Le vingt-cinquième anniversaire des Inrockuptibles au Bikini commence avec une très belle découverte, de celle dont est encore capable l’hebdomadaire d’Audrey Pulvar, qui a été l’un des seuls media en France à avoir remarqué et défendu le premier album de Poliça. Ce qui interpelle d’emblée, c’est la voix de la chanteuse, Channy Leaneagh, quelque part entre Björk et Tracy Thorn d’Everything but the girl. De quoi affoler les charts et les radios si le groupe avait choisi la facilité des tubes et de l’auto-tune systématique. Au contraire, la musique de Poliça se situe dans une sorte de paradoxe : à la fois obscure et lumineuse, complexe et évidente, on pense à Portishead et à Leila dans une tentative de définition de cette matière belle et étrange que produit le groupe. La chanteuse balances des beats sur son séquenceur et danse comme un petit lutin, le bassiste produit un son très fuzzy tandis que les deux batteurs alternent les frappes subtiles et les solos plus massifs. La soirée commence vraiment très bien avec cet inconvénient que rien dans la programmation qui suit ne viendra égaler ce magnifique moment.

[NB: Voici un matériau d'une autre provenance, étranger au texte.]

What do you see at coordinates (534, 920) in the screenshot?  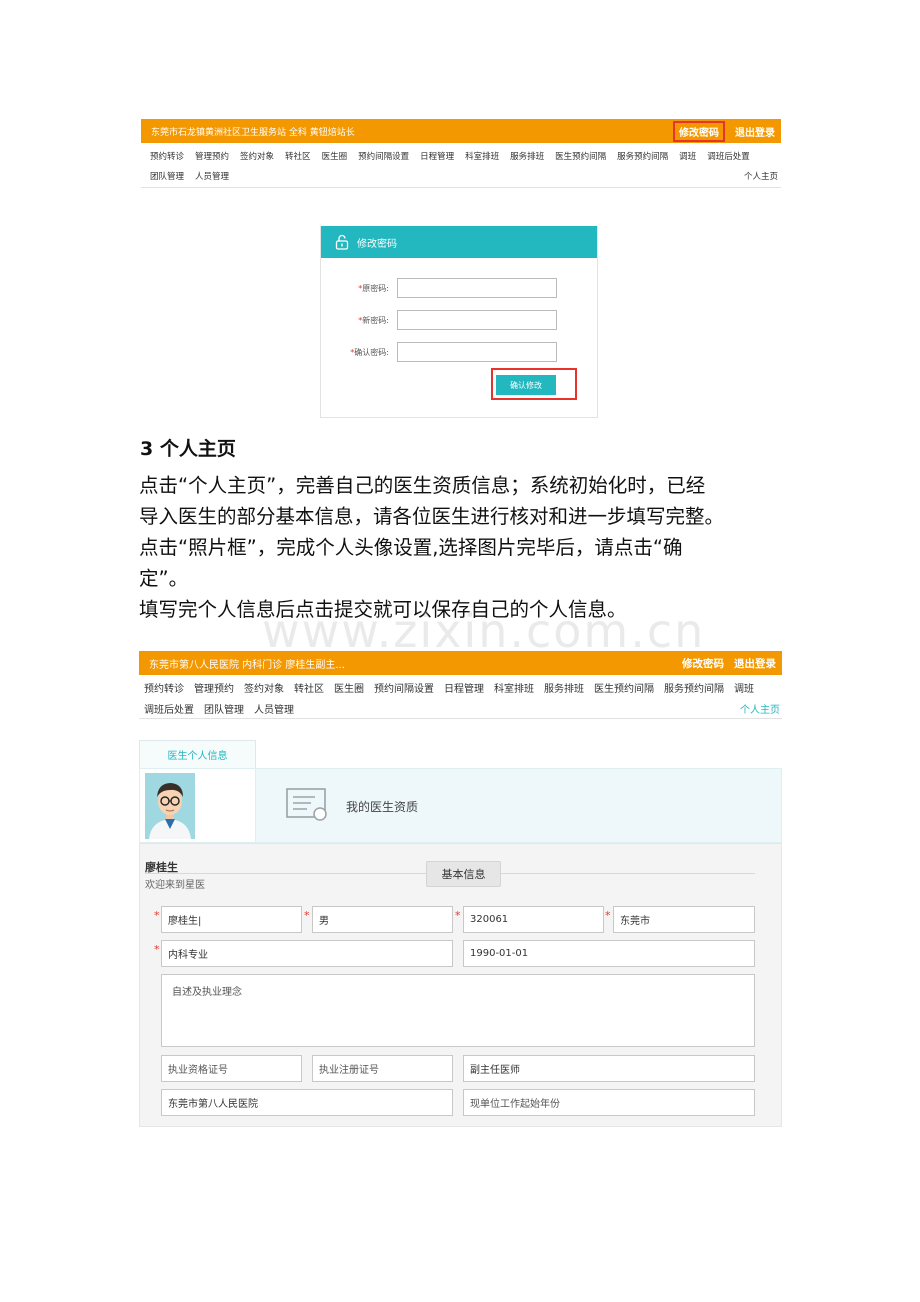 I see `code-input: 320061` at bounding box center [534, 920].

C’est pourtant Electric Guest qui poursuit les hostilités. Le combo californien a manifestement ses fans si l’on croit Asa Taccone, le chanteur qui reconnait dans les premiers rangs des spectateurs qui enchaînent les concerts du groupe. C’est la dernière date de la tournée pour Electric Guest, après un an passé sur les routes, mais il leur en reste sous la semelle. Le chanteur a l’air visiblement d’être monté sur ressorts et bouge comme une anguille, il déploie une énergie qui se communique dans le public, ravi. Notre voisine nous souffle que la voix haut perchée d’Asa Taccone évoque le souvenir de Mika, ce n’est pas faux. Elle trouve qu’il surjoue le côté euphorisant, c’est vrai aussi. Le groupe enchaîne les titres de son premier album, qui sont désormais des tubes repris dans la publicité et les émissions télés, dans une forme de synthèse entre l’electro pop, la soul et le rock californien. La section rythmique est ronde et chaloupée, idéale pour danser, le groupe joue un nouveau titre – Holiday – et reprend Little Dragon. Si ce n’est pas vraiment notre tasse de thé, on ne peut nier une certaine efficacité à Electric Guest qui rencontre ce soir encore un joli succès.
Changement total d’ambiance avec l’arrivée de The Vaccines pour clôturer la soirée. Après les looks d’hipsters d’Electric Guest, place aux barbus à cheveux gras et au punk rock joué pied au plancher. Justin Young, le chanteur, nous dit avoir bien profité de leur day off à Toulouse la veille et être là pour faire la fête. L’ambiance est effectivement instantanément festive dans le public dès l’entame du concert, ça pogote sévèrement dans les premiers rangs, ça sent la sueur et la bière tiède. Le groupe ne fait pas dans une quelconque forme de subtilité, non. Les morceaux recherchent une efficacité rock , très courts, imparables dans leur genre à défaut de convaincre réellement. La basse est très lourde, le guitariste tombe à genoux quand il joue ses solos, le son est plutôt gras. Il ne faut pas faire la fine gueule, c’est de la musique fast food , assez calorique, qui comme le McDo nous reste un peu sur l’estomac, relativement indigeste. On se demande ce qui justifie qu’un tel groupe, que les Inrockuptibles sont les premiers à pourfendre sévèrement, soit à l’affiche du festival.